監視部隊が検知した「不審な通信」の中身を見極めるのがCSIRTだ。今回はその調査方法と被害復旧について手順とポイントを解説する。マルウエアをばらまくサーバーだけに気を取られてはいけない。PC内部を暗号化して身代金をゆする「ランサムウエア」も要注意だ。

 インシデント(セキュリティ上の事故)対応を担当するチームであるCSIRT(Computer Security Incident Response Team)は、セキュリティ機器などの監視を担当するチームであるSOC(Security Operation Center)がサイバー攻撃を検知すると、それを引き継いで調査から復旧までを担当します。今回はCSIRTの主要業務ともいうべき、一連の流れを具体的に解説します。後半では感染による被害が増加しているマルウエア(悪意のあるソフトウエア)である「ランサムウエア」の実態や対処方法を掘り下げます。

誤検知・過検知は起こりうる

 CSIRTは自組織で構築することが一般的です。ですが、セキュリティ機器が多様化して運用も高度化・複雑化しているため、SOCについてはセキュリティ会社などに外部委託している組織も多いでしょう。
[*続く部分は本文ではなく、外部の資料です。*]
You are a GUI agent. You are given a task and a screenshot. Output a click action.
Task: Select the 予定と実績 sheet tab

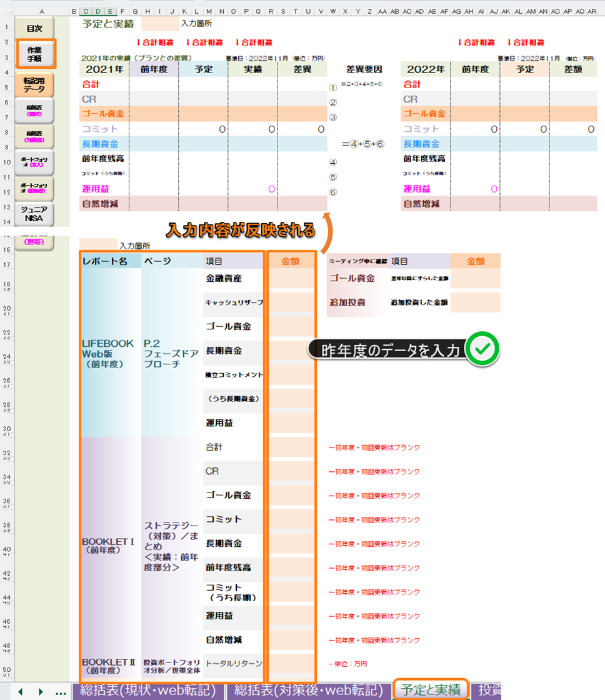431,690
 また、組織の規模が大きいほど担当部署が細分化する傾向があり、プロキシーサーバーやファイアウォールの運用を担当している部署、ユーザー対応を担う部署などが分かれがちです。SOCが攻撃を検知した後、スムーズに連携できるよう、事前に各部署の役割と対応プロセスを明確にしておくことが、大前提として欠かせません。

 サイバー攻撃の侵入を防ぐ「入口対策」と情報漏洩を防ぐ「出口対策」の必要性が増し、セキュリティ機器の増設が進んでいることと思います。SOCは特に通信を監視するセキュリティ製品のログなどを分析して、外から内、内から外の両方で不審な通信が発生していないかを随時監視します。

 監視製品は不審な通信を検知するとアラートを上げ、SOCはそのアラート内容を確認してCSIRTに伝達します。CSIRTはそこからインシデント対応を開始します。